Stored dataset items

--------------------------------------------------

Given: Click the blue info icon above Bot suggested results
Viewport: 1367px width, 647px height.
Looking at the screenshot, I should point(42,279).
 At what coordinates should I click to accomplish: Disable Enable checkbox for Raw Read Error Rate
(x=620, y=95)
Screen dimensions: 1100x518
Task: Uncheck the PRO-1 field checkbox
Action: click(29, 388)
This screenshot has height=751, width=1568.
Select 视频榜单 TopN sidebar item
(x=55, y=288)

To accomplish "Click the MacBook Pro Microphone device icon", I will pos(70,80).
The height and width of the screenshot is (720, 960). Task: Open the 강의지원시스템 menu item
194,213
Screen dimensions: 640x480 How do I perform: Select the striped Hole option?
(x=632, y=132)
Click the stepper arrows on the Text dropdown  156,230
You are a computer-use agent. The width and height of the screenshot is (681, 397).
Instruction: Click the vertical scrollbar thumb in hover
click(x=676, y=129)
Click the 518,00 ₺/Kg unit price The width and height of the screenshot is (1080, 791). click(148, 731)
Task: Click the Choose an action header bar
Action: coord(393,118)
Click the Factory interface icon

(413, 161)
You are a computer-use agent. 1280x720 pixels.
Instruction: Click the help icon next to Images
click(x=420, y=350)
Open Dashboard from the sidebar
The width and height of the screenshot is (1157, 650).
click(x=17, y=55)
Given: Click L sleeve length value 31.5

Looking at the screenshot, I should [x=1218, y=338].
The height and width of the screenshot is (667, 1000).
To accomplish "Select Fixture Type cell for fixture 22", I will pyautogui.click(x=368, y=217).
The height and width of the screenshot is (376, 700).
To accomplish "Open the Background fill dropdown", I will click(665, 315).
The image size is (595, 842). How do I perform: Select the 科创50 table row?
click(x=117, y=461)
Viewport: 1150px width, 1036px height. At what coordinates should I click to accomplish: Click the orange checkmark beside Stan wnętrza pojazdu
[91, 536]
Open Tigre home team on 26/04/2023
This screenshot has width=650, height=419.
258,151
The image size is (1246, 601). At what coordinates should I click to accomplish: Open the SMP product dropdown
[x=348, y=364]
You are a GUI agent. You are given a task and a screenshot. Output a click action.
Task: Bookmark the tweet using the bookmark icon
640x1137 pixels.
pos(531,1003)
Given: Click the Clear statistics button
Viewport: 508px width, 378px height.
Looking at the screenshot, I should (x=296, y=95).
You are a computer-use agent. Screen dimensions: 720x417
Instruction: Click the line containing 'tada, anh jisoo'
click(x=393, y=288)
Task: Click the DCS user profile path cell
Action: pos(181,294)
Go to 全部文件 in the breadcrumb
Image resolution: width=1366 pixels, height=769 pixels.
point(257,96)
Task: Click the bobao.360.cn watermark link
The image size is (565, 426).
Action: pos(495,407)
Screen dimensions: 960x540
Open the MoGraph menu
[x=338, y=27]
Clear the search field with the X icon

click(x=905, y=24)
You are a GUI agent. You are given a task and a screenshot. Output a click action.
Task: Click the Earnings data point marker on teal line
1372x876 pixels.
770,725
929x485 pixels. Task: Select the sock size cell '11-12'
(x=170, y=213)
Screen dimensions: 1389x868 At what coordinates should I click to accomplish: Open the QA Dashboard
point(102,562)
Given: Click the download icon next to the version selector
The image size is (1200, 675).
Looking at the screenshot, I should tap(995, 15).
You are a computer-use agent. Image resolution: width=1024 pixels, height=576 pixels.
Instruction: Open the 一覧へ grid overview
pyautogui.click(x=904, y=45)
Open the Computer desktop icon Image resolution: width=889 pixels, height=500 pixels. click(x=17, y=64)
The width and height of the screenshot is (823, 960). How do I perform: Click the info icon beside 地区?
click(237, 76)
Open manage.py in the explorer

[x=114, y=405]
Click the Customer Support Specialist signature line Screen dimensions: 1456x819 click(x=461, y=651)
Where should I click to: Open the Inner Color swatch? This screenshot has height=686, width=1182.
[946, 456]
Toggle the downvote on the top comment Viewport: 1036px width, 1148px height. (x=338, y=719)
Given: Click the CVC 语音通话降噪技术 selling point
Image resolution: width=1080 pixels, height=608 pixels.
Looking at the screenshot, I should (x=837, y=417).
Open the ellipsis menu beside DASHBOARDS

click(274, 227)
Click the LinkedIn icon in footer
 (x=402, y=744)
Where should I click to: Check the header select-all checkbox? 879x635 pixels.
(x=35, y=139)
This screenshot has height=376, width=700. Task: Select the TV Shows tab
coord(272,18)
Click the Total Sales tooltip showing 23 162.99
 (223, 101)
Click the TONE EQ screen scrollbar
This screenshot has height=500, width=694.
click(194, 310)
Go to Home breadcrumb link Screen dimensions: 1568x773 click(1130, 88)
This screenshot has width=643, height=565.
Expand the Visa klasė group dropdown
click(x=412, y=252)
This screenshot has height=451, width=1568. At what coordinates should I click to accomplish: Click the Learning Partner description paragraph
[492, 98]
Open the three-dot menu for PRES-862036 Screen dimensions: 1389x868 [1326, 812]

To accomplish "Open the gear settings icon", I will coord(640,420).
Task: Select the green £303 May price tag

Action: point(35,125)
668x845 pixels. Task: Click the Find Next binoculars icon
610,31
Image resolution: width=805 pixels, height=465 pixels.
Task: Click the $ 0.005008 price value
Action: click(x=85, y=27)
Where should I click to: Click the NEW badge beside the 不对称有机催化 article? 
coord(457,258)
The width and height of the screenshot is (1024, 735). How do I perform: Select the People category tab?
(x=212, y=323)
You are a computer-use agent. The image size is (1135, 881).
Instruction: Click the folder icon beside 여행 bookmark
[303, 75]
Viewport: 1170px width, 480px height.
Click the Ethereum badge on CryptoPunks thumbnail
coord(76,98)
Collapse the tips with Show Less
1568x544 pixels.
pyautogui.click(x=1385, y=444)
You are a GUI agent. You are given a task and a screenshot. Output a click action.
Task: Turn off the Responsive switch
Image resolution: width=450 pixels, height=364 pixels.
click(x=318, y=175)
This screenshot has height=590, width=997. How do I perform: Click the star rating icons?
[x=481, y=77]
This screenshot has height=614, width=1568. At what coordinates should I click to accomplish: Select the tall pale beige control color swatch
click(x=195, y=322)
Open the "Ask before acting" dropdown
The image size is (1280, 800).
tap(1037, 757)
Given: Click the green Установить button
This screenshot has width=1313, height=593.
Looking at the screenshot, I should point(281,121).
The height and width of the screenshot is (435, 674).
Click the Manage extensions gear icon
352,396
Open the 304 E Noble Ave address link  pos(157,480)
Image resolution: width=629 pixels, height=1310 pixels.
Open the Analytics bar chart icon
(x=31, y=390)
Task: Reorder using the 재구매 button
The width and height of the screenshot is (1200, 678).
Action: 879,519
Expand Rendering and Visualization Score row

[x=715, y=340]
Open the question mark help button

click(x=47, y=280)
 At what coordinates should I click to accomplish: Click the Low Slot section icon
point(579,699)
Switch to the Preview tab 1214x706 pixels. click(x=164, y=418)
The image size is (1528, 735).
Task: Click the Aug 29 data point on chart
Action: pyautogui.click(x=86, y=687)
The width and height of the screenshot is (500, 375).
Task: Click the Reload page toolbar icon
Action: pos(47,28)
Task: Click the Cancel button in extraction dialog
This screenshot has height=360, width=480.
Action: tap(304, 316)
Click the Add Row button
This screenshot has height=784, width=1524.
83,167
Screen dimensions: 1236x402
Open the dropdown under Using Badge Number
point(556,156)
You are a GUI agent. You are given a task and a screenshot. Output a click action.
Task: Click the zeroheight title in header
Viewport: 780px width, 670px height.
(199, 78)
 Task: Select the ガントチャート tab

--------------------------------------------------

• **DIRECTIONS FOR THIS TASK**: Copy out every line of the data above, exactly as given.

• **ANSWER BOX**:
Given: Click the blue info icon above Bot suggested results
Viewport: 1367px width, 647px height.
Looking at the screenshot, I should point(42,279).
 At what coordinates should I click to accomplish: Disable Enable checkbox for Raw Read Error Rate
(x=620, y=95)
Screen dimensions: 1100x518
Task: Uncheck the PRO-1 field checkbox
Action: click(29, 388)
This screenshot has height=751, width=1568.
Select 视频榜单 TopN sidebar item
(x=55, y=288)

To accomplish "Click the MacBook Pro Microphone device icon", I will pos(70,80).
The height and width of the screenshot is (720, 960). Task: Open the 강의지원시스템 menu item
194,213
Screen dimensions: 640x480 How do I perform: Select the striped Hole option?
(x=632, y=132)
Click the stepper arrows on the Text dropdown  156,230
You are a computer-use agent. The width and height of the screenshot is (681, 397).
Instruction: Click the vertical scrollbar thumb in hover
click(x=676, y=129)
Click the 518,00 ₺/Kg unit price The width and height of the screenshot is (1080, 791). click(148, 731)
Task: Click the Choose an action header bar
Action: coord(393,118)
Click the Factory interface icon

(413, 161)
You are a computer-use agent. 1280x720 pixels.
Instruction: Click the help icon next to Images
click(x=420, y=350)
Open Dashboard from the sidebar
The width and height of the screenshot is (1157, 650).
click(x=17, y=55)
Given: Click L sleeve length value 31.5

Looking at the screenshot, I should [x=1218, y=338].
The height and width of the screenshot is (667, 1000).
To accomplish "Select Fixture Type cell for fixture 22", I will pyautogui.click(x=368, y=217).
The height and width of the screenshot is (376, 700).
To accomplish "Open the Background fill dropdown", I will click(665, 315).
The image size is (595, 842). How do I perform: Select the 科创50 table row?
click(x=117, y=461)
Viewport: 1150px width, 1036px height. At what coordinates should I click to accomplish: Click the orange checkmark beside Stan wnętrza pojazdu
[91, 536]
Open Tigre home team on 26/04/2023
This screenshot has width=650, height=419.
258,151
The image size is (1246, 601). At what coordinates should I click to accomplish: Open the SMP product dropdown
[x=348, y=364]
You are a GUI agent. You are given a task and a screenshot. Output a click action.
Task: Bookmark the tweet using the bookmark icon
640x1137 pixels.
pos(531,1003)
Given: Click the Clear statistics button
Viewport: 508px width, 378px height.
Looking at the screenshot, I should (x=296, y=95).
You are a computer-use agent. Screen dimensions: 720x417
Instruction: Click the line containing 'tada, anh jisoo'
click(x=393, y=288)
Task: Click the DCS user profile path cell
Action: pos(181,294)
Go to 全部文件 in the breadcrumb
Image resolution: width=1366 pixels, height=769 pixels.
point(257,96)
Task: Click the bobao.360.cn watermark link
The image size is (565, 426).
Action: pos(495,407)
Screen dimensions: 960x540
Open the MoGraph menu
[x=338, y=27]
Clear the search field with the X icon

click(x=905, y=24)
You are a GUI agent. You are given a task and a screenshot. Output a click action.
Task: Click the Earnings data point marker on teal line
1372x876 pixels.
770,725
929x485 pixels. Task: Select the sock size cell '11-12'
(x=170, y=213)
Screen dimensions: 1389x868 At what coordinates should I click to accomplish: Open the QA Dashboard
point(102,562)
Given: Click the download icon next to the version selector
The image size is (1200, 675).
Looking at the screenshot, I should tap(995, 15).
You are a computer-use agent. Image resolution: width=1024 pixels, height=576 pixels.
Instruction: Open the 一覧へ grid overview
pyautogui.click(x=904, y=45)
Open the Computer desktop icon Image resolution: width=889 pixels, height=500 pixels. click(x=17, y=64)
The width and height of the screenshot is (823, 960). How do I perform: Click the info icon beside 地区?
click(237, 76)
Open manage.py in the explorer

[x=114, y=405]
Click the Customer Support Specialist signature line Screen dimensions: 1456x819 click(x=461, y=651)
Where should I click to: Open the Inner Color swatch? This screenshot has height=686, width=1182.
[946, 456]
Toggle the downvote on the top comment Viewport: 1036px width, 1148px height. (x=338, y=719)
Given: Click the CVC 语音通话降噪技术 selling point
Image resolution: width=1080 pixels, height=608 pixels.
Looking at the screenshot, I should (x=837, y=417).
Open the ellipsis menu beside DASHBOARDS

click(274, 227)
Click the LinkedIn icon in footer
 (x=402, y=744)
Where should I click to: Check the header select-all checkbox? 879x635 pixels.
(x=35, y=139)
This screenshot has height=376, width=700. Task: Select the TV Shows tab
coord(272,18)
Click the Total Sales tooltip showing 23 162.99
 (223, 101)
Click the TONE EQ screen scrollbar
This screenshot has height=500, width=694.
click(194, 310)
Go to Home breadcrumb link Screen dimensions: 1568x773 click(1130, 88)
This screenshot has width=643, height=565.
Expand the Visa klasė group dropdown
click(x=412, y=252)
This screenshot has height=451, width=1568. At what coordinates should I click to accomplish: Click the Learning Partner description paragraph
[492, 98]
Open the three-dot menu for PRES-862036 Screen dimensions: 1389x868 [1326, 812]

To accomplish "Open the gear settings icon", I will coord(640,420).
Task: Select the green £303 May price tag

Action: point(35,125)
668x845 pixels. Task: Click the Find Next binoculars icon
610,31
Image resolution: width=805 pixels, height=465 pixels.
Task: Click the $ 0.005008 price value
Action: click(x=85, y=27)
Where should I click to: Click the NEW badge beside the 不对称有机催化 article? 
coord(457,258)
The width and height of the screenshot is (1024, 735). How do I perform: Select the People category tab?
(x=212, y=323)
You are a computer-use agent. The image size is (1135, 881).
Instruction: Click the folder icon beside 여행 bookmark
[303, 75]
Viewport: 1170px width, 480px height.
Click the Ethereum badge on CryptoPunks thumbnail
coord(76,98)
Collapse the tips with Show Less
1568x544 pixels.
pyautogui.click(x=1385, y=444)
You are a GUI agent. You are given a task and a screenshot. Output a click action.
Task: Turn off the Responsive switch
Image resolution: width=450 pixels, height=364 pixels.
click(x=318, y=175)
This screenshot has height=590, width=997. How do I perform: Click the star rating icons?
[x=481, y=77]
This screenshot has height=614, width=1568. At what coordinates should I click to accomplish: Select the tall pale beige control color swatch
click(x=195, y=322)
Open the "Ask before acting" dropdown
The image size is (1280, 800).
tap(1037, 757)
Given: Click the green Установить button
This screenshot has width=1313, height=593.
Looking at the screenshot, I should point(281,121).
The height and width of the screenshot is (435, 674).
Click the Manage extensions gear icon
352,396
Open the 304 E Noble Ave address link  pos(157,480)
Image resolution: width=629 pixels, height=1310 pixels.
Open the Analytics bar chart icon
(x=31, y=390)
Task: Reorder using the 재구매 button
The width and height of the screenshot is (1200, 678).
Action: 879,519
Expand Rendering and Visualization Score row

[x=715, y=340]
Open the question mark help button

click(x=47, y=280)
 At what coordinates should I click to accomplish: Click the Low Slot section icon
point(579,699)
Switch to the Preview tab 1214x706 pixels. click(x=164, y=418)
The image size is (1528, 735).
Task: Click the Aug 29 data point on chart
Action: pyautogui.click(x=86, y=687)
The width and height of the screenshot is (500, 375).
Task: Click the Reload page toolbar icon
Action: pos(47,28)
Task: Click the Cancel button in extraction dialog
This screenshot has height=360, width=480.
Action: tap(304, 316)
Click the Add Row button
This screenshot has height=784, width=1524.
83,167
Screen dimensions: 1236x402
Open the dropdown under Using Badge Number
point(556,156)
You are a GUI agent. You are given a task and a screenshot. Output a click action.
Task: Click the zeroheight title in header
Viewport: 780px width, 670px height.
(199, 78)
 Task: Select the ガントチャート tab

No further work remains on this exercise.